Data security remains an essential area of concern for all business owners, not excluding individual brands. Technological advancements have gone far enough to equip people with skills in different facets of life, and the con of this is the rise of cybercrime.
With different factors that could sabotage the security of your data, it is not hard to convince any business owner on the need to beef up the security for their data, whether financial records or clients’ personal information. The more layers of protection you have in place, the lower the chances of a successful breach of your data. Here are several ways to better secure your data backup:
Establish strong passwords and passphrases
A simple thing like inputting a password for your documents can go a long way in protecting your data. Still, the passwords you choose must be complex since some people have already mastered the art of cracking passcodes.

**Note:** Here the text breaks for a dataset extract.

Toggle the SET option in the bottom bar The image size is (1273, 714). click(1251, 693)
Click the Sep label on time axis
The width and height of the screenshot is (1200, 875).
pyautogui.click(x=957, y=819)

Keep your passwords long and consider a code that is alphanumerical instead of letters or numbers individually. As suggested by previous studies, avoid using personal data to establish passwords, or sequences of numbers or characters, particularly those close together on the keyboard.
Ideally, passphrases are gaining popularity because they are more complex than passwords. To come up with a prime passphrase, consider a favorite phrase, then pick out a couple of letters methodically to form a code. You can also employ the help of a password manager tool like LastPass to help in generating complex passcodes, and store them for you, so you don’t always have to remember.
Enforce restrictions on access
Backed up data includes a couple of files that should not be disclosed to all people in a workplace. Typically, the backup process involves people, but it should not involve everyone. Limit access to only those who have a business or a role to play in the backup process.
As for the recovery process, you must be intentional on the people you allow access to the stored information, depending on the sensitivity of the data. This way, you can keep tabs on information flow within the business, as well as allocate responsibility for purposes of accountability.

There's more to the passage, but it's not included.